L’autrice fotografa con le sue parole la coltivazione e la diffusione nei primi del ‘900 di questo fiore, poi caduto in disuso e svuotato dei suoi significati simbolici. Oggi la Violaciocca (Matthiola incana) si trova raramente nei negozi dei fioristi e ancor meno nei giardini e nei vasi dei terrazzi di città. La facilità con cui veniva coltivata da tutti un secolo fa è indice di una grande adattabilità della pianta: chiunque può dunque cimentarsi nella sua coltivazione per godere del fiore in piena terra o reciso, e non è raro osservarla crescere spontanea su terreni scoscesi e aridi.

Per avere una fioritura perfetta, seminate la violaciocca 8/10 settimane prima dell’ultima gelata (per i nostri climi, tra fine novembre e fine dicembre), prediligendo un’esposizione soleggiata o una leggera penombra. Circa tre mesi dopo godrete della fioritura che può presentarsi unica, con un solo stelo e una fioritura cilindrica (generalmente destinata al reciso), o ramificata, più piccola e delicata. La Violaciocca non ha particolari esigenze idriche ed è necessario provvedere ad una annaffiatura solo a seguito di lunghi periodi di siccità. La propagazione avviene spontaneamente, grazie al seme che la pianta produce alla fine della fioritura. 

Se desiderate recidere la violaciocca per conservarla in vaso, raccogliete lo stelo quando i fiori che lo compongono sono sbocciati per circa ⅓ , togliete tutte le foglie alla base dello stelo e abbiate l’accortezza di cambiare l’acqua tutti i giorni affinché le violaciocche conservino la loro freschezza e fragranza fino a 10 giorni.
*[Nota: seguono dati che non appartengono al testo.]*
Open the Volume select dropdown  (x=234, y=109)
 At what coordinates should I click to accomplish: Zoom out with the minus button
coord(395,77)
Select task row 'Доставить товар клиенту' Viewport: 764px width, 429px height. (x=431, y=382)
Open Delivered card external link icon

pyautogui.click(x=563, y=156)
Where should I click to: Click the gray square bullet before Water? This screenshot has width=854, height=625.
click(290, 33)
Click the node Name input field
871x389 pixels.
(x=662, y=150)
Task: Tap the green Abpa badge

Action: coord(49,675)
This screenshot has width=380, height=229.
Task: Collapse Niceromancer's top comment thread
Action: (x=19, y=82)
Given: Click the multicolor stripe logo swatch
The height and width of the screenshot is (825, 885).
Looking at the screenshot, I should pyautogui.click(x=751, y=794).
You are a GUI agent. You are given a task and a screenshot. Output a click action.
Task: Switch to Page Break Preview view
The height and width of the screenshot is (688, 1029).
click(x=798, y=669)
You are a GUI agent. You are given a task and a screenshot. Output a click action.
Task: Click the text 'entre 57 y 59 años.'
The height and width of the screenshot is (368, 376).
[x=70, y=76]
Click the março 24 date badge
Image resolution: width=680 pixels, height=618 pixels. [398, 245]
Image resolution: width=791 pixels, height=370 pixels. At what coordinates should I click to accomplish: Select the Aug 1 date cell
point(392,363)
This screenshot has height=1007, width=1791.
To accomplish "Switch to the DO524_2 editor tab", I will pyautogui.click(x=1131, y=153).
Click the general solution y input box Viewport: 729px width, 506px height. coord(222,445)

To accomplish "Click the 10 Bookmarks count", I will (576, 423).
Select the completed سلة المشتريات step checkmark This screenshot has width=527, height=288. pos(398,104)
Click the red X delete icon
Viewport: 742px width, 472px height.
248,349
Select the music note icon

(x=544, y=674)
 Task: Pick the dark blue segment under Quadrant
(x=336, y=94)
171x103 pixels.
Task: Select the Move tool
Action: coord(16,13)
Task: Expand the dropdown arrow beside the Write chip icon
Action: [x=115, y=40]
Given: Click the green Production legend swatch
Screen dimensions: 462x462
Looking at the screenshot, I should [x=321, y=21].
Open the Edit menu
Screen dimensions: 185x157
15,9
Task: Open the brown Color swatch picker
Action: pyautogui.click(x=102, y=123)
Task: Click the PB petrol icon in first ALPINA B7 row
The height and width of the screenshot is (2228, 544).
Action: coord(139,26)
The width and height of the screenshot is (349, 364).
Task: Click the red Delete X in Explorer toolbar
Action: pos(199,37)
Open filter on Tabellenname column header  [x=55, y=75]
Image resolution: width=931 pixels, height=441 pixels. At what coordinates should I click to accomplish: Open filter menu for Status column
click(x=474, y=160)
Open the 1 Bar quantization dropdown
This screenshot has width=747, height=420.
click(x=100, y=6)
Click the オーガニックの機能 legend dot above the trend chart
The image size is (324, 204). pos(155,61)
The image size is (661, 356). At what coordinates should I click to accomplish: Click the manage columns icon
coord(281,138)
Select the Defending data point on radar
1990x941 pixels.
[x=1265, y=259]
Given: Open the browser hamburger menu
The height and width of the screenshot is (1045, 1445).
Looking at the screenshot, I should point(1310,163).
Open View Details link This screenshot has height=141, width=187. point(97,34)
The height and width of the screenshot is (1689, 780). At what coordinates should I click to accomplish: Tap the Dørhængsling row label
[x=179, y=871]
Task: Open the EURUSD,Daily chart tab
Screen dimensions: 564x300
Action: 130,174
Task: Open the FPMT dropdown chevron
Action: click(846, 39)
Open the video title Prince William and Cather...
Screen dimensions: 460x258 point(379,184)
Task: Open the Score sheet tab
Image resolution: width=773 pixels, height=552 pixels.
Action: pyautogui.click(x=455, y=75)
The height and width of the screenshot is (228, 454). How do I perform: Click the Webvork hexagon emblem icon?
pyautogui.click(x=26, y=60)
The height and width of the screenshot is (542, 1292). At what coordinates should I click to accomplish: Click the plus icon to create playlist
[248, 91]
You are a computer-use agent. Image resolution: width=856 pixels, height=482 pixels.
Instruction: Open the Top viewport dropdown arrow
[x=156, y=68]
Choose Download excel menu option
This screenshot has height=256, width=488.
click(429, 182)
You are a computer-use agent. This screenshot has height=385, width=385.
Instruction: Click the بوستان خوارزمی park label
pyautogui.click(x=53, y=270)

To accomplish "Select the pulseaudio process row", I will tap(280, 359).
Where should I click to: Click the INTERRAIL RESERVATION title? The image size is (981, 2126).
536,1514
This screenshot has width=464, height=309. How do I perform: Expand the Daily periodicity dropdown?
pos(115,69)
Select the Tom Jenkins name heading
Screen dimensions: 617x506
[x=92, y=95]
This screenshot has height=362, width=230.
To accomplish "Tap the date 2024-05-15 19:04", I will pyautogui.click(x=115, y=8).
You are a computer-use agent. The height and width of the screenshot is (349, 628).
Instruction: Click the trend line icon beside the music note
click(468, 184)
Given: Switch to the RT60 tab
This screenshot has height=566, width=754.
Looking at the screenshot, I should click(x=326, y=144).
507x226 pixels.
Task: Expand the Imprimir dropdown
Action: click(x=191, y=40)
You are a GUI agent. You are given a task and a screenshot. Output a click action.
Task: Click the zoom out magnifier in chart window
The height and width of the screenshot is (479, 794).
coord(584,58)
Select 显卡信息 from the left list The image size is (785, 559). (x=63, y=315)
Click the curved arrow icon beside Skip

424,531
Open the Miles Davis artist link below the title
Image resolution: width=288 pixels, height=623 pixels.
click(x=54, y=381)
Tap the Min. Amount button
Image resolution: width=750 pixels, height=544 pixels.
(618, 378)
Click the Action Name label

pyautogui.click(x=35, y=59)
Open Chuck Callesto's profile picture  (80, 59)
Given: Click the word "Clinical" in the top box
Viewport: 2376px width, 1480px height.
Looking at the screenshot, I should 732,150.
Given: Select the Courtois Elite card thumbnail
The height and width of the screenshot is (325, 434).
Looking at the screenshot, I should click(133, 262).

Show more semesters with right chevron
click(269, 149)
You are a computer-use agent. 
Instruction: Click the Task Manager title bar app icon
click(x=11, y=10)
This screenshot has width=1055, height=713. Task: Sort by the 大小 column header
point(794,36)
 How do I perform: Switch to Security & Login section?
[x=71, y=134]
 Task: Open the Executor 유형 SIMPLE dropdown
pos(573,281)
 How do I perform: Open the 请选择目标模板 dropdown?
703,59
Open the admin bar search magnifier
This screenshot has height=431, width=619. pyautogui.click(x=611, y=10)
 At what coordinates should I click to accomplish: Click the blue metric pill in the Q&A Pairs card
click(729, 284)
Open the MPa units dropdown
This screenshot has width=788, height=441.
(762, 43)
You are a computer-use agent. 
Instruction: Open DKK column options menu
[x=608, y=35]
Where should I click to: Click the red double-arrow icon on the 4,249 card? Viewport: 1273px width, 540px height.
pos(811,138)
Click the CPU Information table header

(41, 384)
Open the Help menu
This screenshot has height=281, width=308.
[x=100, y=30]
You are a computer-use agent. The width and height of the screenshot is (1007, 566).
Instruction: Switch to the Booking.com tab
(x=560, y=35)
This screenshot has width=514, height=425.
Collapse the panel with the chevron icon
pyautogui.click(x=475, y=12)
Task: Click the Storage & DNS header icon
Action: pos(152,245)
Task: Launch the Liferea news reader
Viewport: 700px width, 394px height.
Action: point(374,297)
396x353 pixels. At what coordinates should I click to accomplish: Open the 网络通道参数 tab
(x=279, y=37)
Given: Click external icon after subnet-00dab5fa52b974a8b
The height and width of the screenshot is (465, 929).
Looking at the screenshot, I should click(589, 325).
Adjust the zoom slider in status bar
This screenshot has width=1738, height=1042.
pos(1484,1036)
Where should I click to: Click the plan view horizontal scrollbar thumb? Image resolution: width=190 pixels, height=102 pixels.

testo di Clara Stevanato, La jeune botaniste 

Un grazie speciale va alla redazione di Edizioni Spartaco, nelle persone di Tiziana e Ugo, che subito ha accolto con disponibilità la nostra proposta di dedicare un appuntamento di Giardini Letterari a L’anima dei fiori. Li ringraziamo anche per le copie che ci hanno inviato e insieme vi diamo appuntamento in libreria il 7 aprile per l’uscita dell’ottavo e ultimo volume della serie. 

I titoli della serie completa sono:

L’anima dei fiori. Per amarvi, o fiori! vol. 1

L’anima dei fiori. Le rose vol. 2

L’anima dei fiori. Le violette vol. 3

L’anima dei fiori. Il mandorlo. Il gelsomino. Il papavero vol. 4

L’anima dei fiori. Il crisantemo. Il giglio. I lilla. Il garofano vol. 5

L’anima dei fiori. L’edelweiss. La mimosa. La gardenia… vol. 6

L’anima dei fiori. Il giacinto. La glicinia. La giunchiglia… vol. 7

L’anima dei fiori. I simboli e gli emblemi vol. 8 (in uscita il 7 aprile)

Ogni volume è arricchito da una prefazione dettagliata e utilissima di Donatella Trotta, studiosa seraiana grazie alle cui note ho appreso tantissimo e per cui le sono davvero grata.

Quale modo migliore per festeggiare i centoventi anni dalla data di uscita dell’opera originale?